An elegant Python package called environ-config is worth looking at if you get tired of hand-rolling your own environment-based config functions.

Tip
Don’t let this config module become a dumping ground that is full of things only vaguely related to config and that is then imported all over the place. Keep things immutable and modify them only via environment variables. If you decide to use a bootstrap script, you can make it the only place (other than tests) that config is imported to.

Docker-Compose and Containers Config

We use a lightweight Docker container orchestration tool called docker-compose. It’s main configuration is via a YAML file (sigh):[5]

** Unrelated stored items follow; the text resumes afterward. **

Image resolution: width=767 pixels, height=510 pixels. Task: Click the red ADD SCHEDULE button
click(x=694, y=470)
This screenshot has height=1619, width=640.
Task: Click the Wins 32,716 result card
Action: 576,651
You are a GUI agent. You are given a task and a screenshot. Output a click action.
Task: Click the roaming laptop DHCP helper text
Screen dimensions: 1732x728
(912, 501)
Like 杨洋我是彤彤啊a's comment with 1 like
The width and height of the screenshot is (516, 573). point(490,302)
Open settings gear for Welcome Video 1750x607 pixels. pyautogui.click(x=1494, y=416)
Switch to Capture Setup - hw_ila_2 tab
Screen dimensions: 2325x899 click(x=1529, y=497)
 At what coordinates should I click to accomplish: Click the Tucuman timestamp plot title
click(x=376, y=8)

docker-compose config file (docker-compose.yml)
version: "3"
services:

  app:  #(1)
    build:
      context: .
      dockerfile: Dockerfile
    depends_on:
      - postgres
    environment:  #(3)
      - DB_HOST=postgres  (4)
      - DB_PASSWORD=abc123
      - API_HOST=app
      - PYTHONDONTWRITEBYTECODE=1  #(5)
    volumes:  #(6)
      - ./src:/src
      - ./tests:/tests
    ports:
      - "5005:80"  (7)


  postgres:
    image: postgres:9.6  #(2)
    environment:
      - POSTGRES_USER=allocation
      - POSTGRES_PASSWORD=abc123
    ports:
      - "54321:5432"
  1. In the docker-compose file, we define the different services (containers) that we need for our app. Usually one main image contains all our code, and we can use it to run our API, our tests, or any other service that needs access to the domain model.

  2. You’ll probably have other infrastructure services, including a database. In production you might not use containers for this; you might have a cloud provider instead, but docker-compose gives us a way of producing a similar service for dev or CI.

  3. The environment stanza lets you set the environment variables for your containers, the hostnames and ports as seen from inside the Docker cluster. If you have enough containers that information starts to be duplicated in these sections, you can use environment_file instead. We usually call ours container.env.

  4. Inside a cluster, docker-compose sets up networking such that containers are available to each other via hostnames named after their service name.

  5. Pro tip: if you’re mounting volumes to share source folders between your local dev machine and the container, the PYTHONDONTWRITEBYTECODE environment variable tells Python to not write .pyc files, and that will save you from having millions of root-owned files sprinkled all over your local filesystem, being all annoying to delete and causing weird Python compiler errors besides.

  6. Mounting our source and test code as volumes means we don’t need to rebuild our containers every time we make a code change.

  7. The ports section allows us to expose the ports from inside the containers to the outside world[6]—these correspond to the default ports we set in config.py.

Note
Inside Docker, other containers are available through hostnames named after their service name. Outside Docker, they are available on localhost, at the port defined in the ports section.

Installing Your Source as a Package

All our application code (everything except tests, really) lives inside an src folder:

The src folder
  1. Subfolders define top-level module names. You can have multiple if you like.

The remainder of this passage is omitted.